◆ To do ◆
Copy word for word the section of the passage on media penetration that begins with the words containing "Even where there" and ends with "stations (Sanders, 1978).".
━━━━━ Source excerpt ━━━━━
It is also true that resistance to inter-cultural media penetration can at times be
expensive. For a nation that is committed to television, a decision to reduce
dependence on cheap programme imports may well require a much heavier
outlay on expensive home productions which, because of poor facilities or
inexperience, may seem to lack some of the polished gloss of western soap opera.
But the decision to restrict television time, or even do without television, is still
available, even if politically difficult. Resources for indigenous media
development may be affected by the availability of international advertising.
Even where there is no direct restriction on such advertising, however, its
availability can be reduced indirectly by policies such as import restriction or
nationalization. In Guyana, for instance, where such policies were adopted in the
1970s, the proportion of total media advertising accounted for by non-local
advertisers declined from 70 per cent to 10 per cent in the period 1964–76, and
this was responsible in part for a deterioration of programme standards, a
reduction in newspaper titles and cancellation of plans for expansion of regional
broadcast stations (Sanders, 1978).
There can be no adequate evaluation of inter-cultural media penetration which
does not take into full account the variability of mass media policies adopted by
individual governments. The infrastructure of global communication may be
very much the development of, and in the control of, the super-powers. But it
does not necessarily determine what happens within particular nations. Nor is it
free of internal strains: many western multinational corporations are in
competition with one another; there are political and economic conflicts between
the more affluent nations; and smaller nations have found ways and means of
bringing collective pressure to bear on the more powerful nations.
━━━━━ Information shown ━━━━━
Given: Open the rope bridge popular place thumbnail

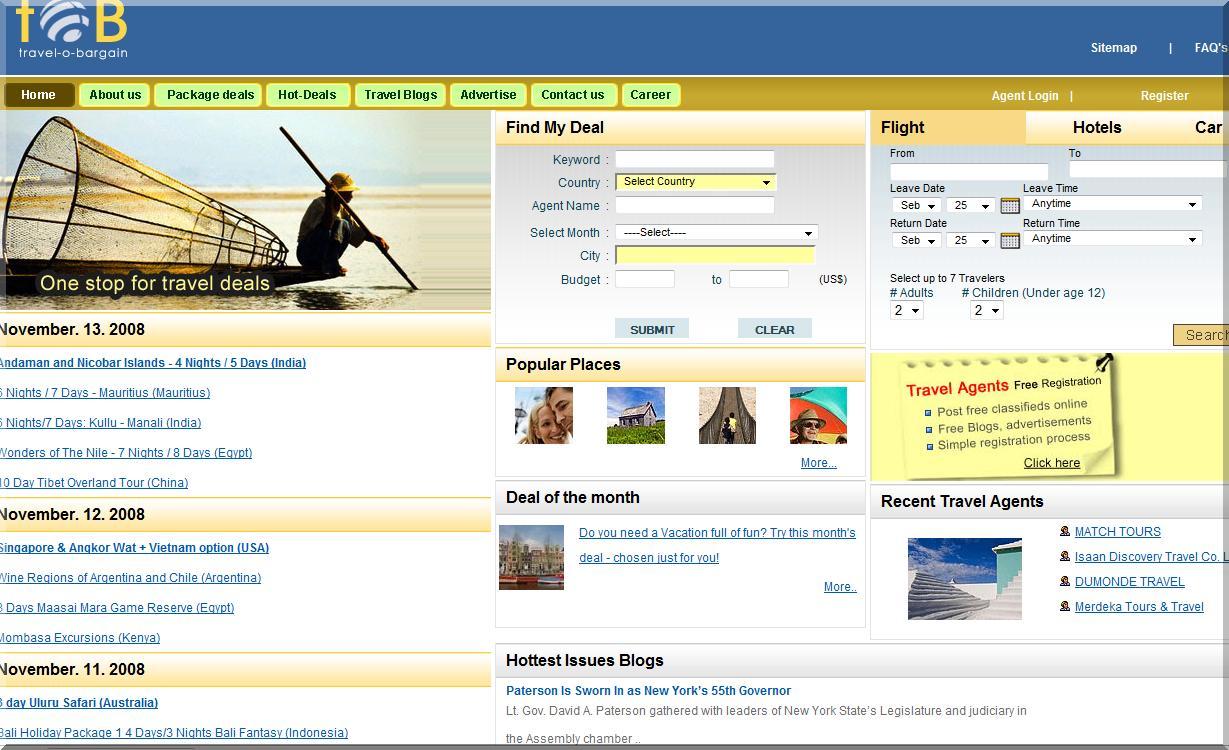Looking at the screenshot, I should 727,415.
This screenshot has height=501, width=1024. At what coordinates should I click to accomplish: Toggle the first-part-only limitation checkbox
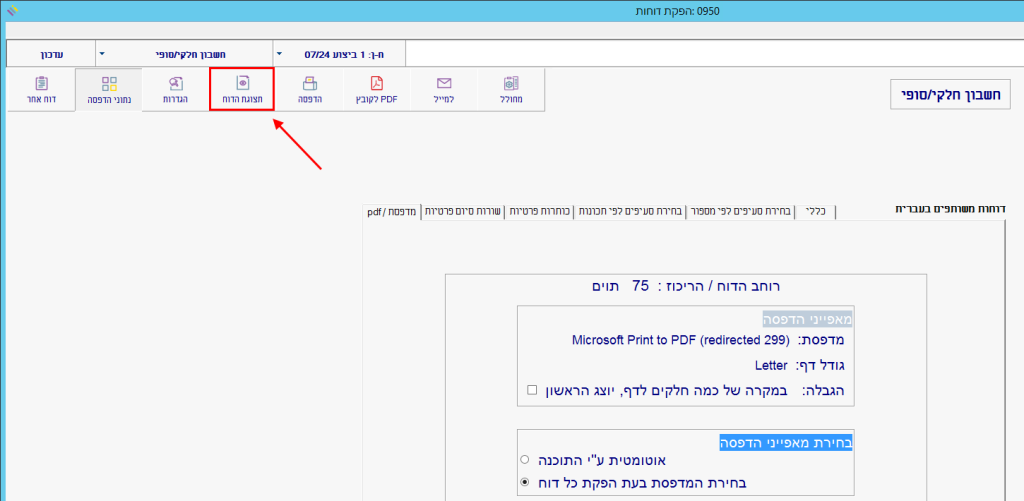532,389
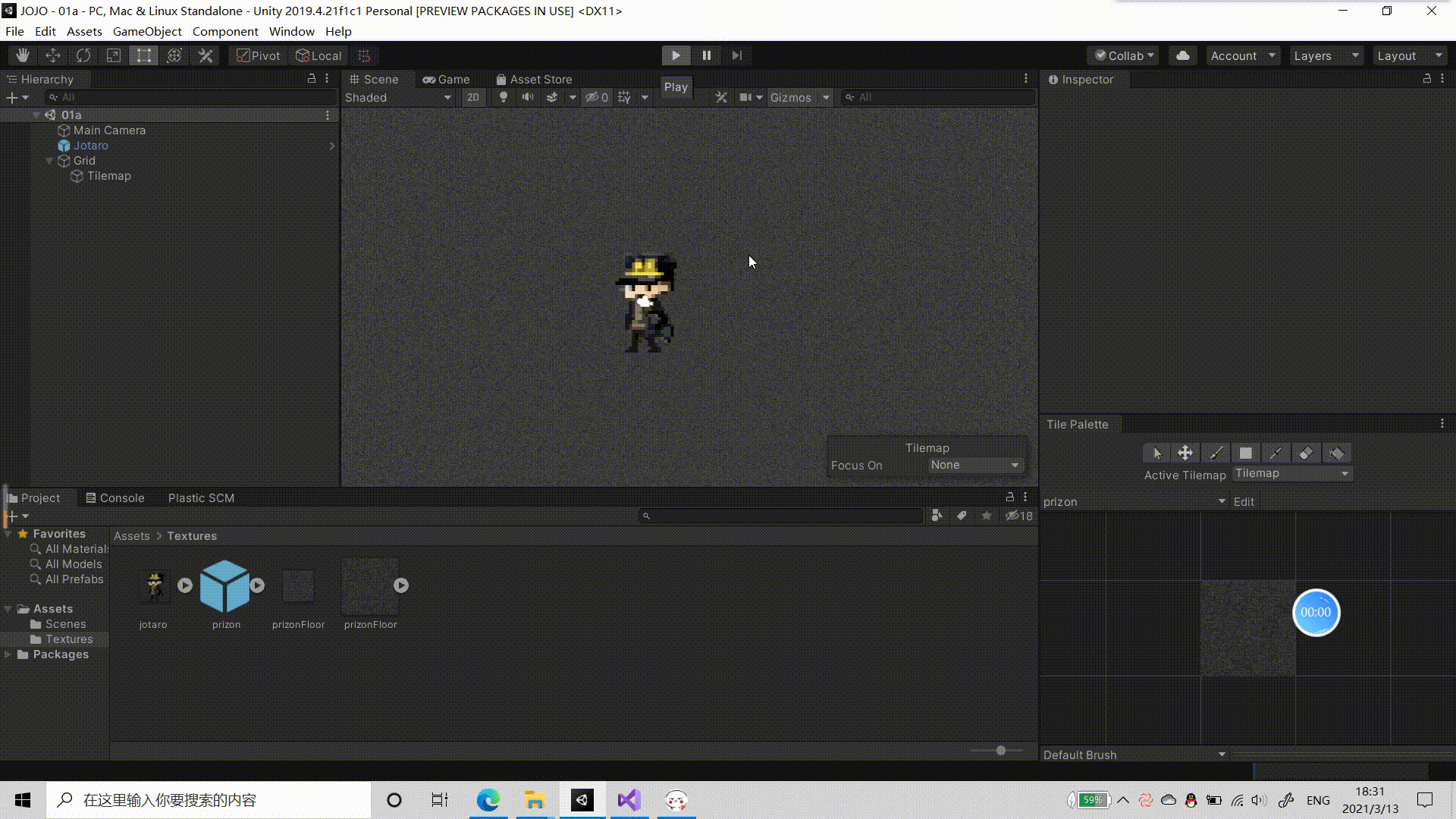Click the 2D view mode icon
Image resolution: width=1456 pixels, height=819 pixels.
[472, 97]
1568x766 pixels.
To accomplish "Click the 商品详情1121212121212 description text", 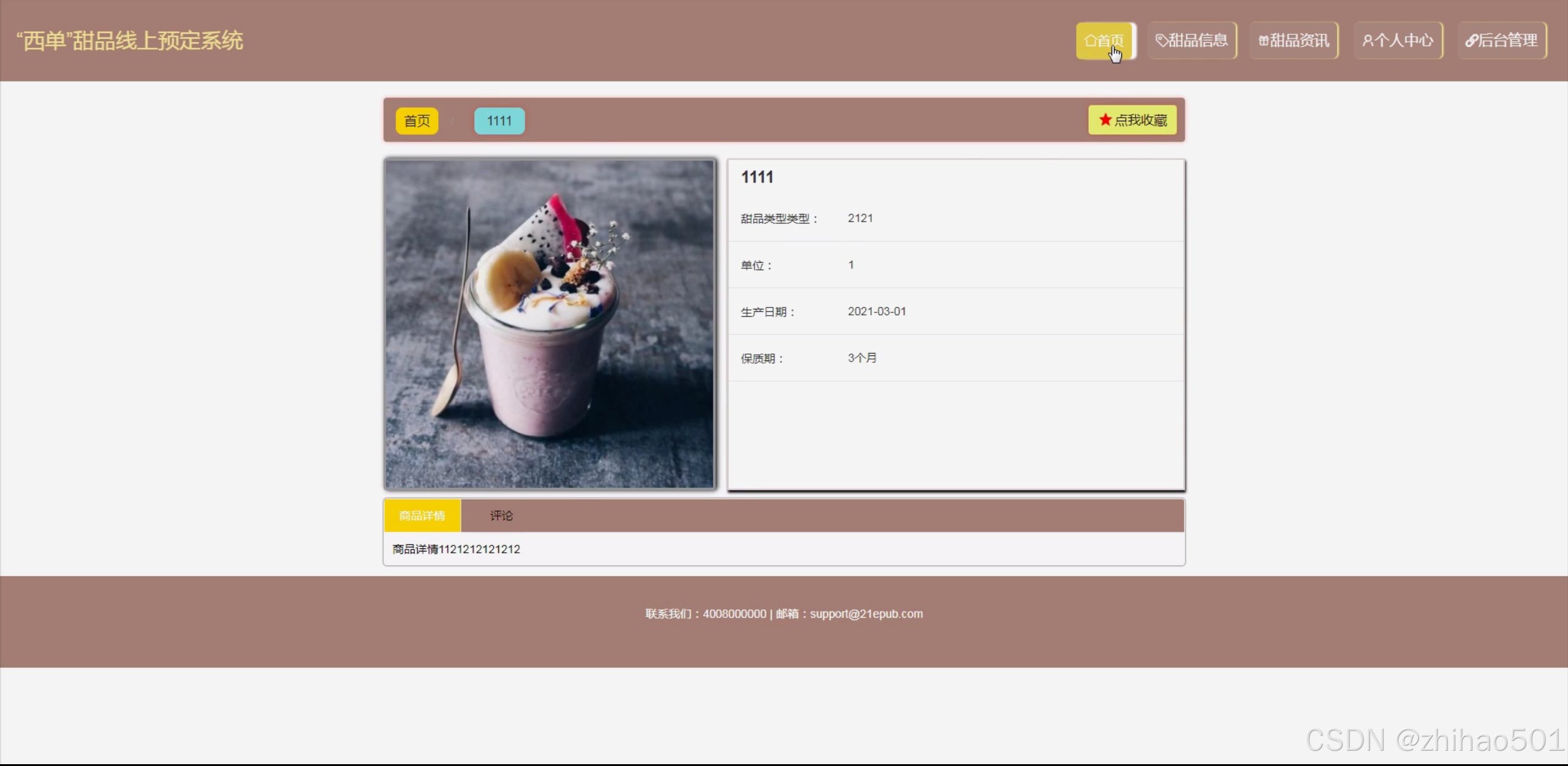I will (456, 549).
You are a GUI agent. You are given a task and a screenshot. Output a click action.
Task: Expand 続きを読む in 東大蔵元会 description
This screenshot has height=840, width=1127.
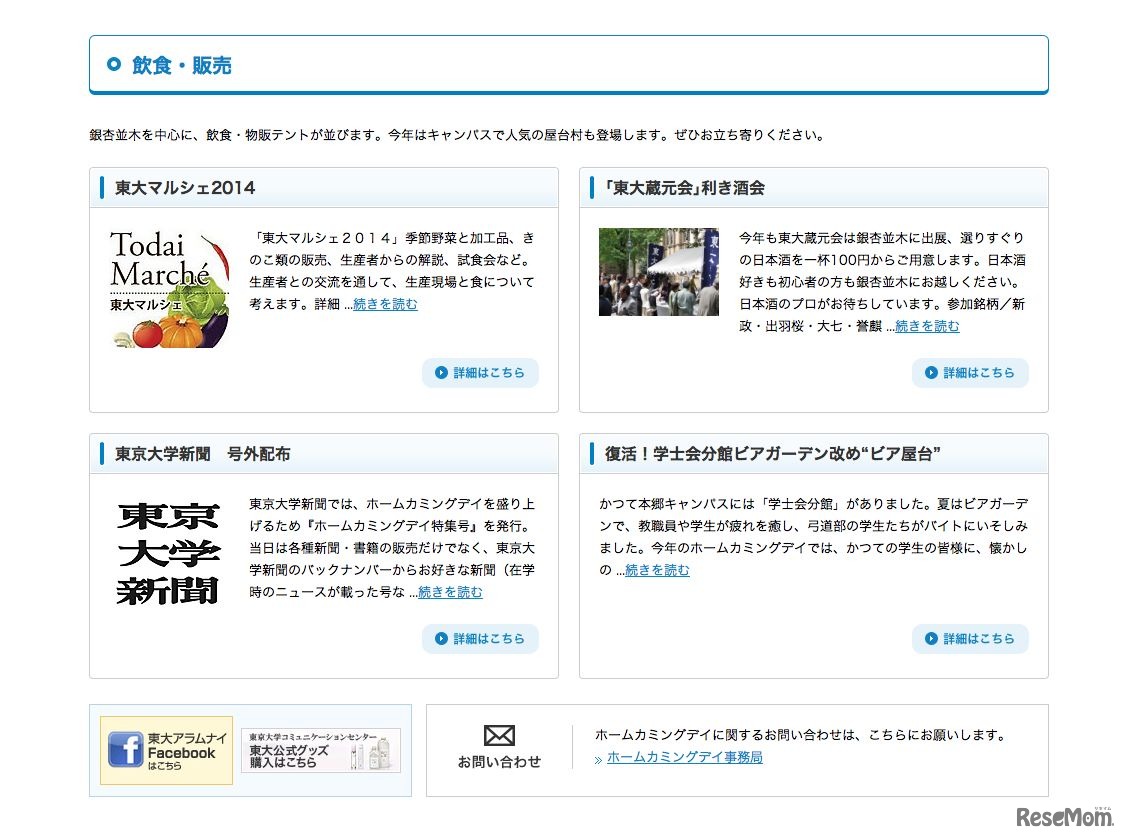pyautogui.click(x=926, y=326)
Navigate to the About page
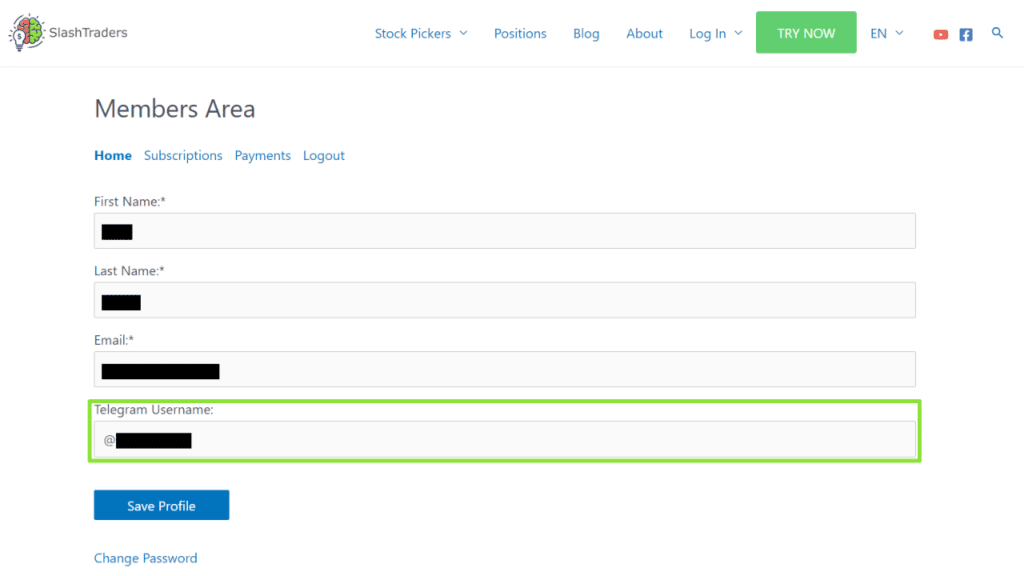 (x=644, y=33)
━━━━━
◆ Solution for this task ◆
Even where there is no direct restriction on such advertising, however, its
availability can be reduced indirectly by policies such as import restriction or
nationalization. In Guyana, for instance, where such policies were adopted in the
1970s, the proportion of total media advertising accounted for by non-local
advertisers declined from 70 per cent to 10 per cent in the period 1964–76, and
this was responsible in part for a deterioration of programme standards, a
reduction in newspaper titles and cancellation of plans for expansion of regional
broadcast stations (Sanders, 1978).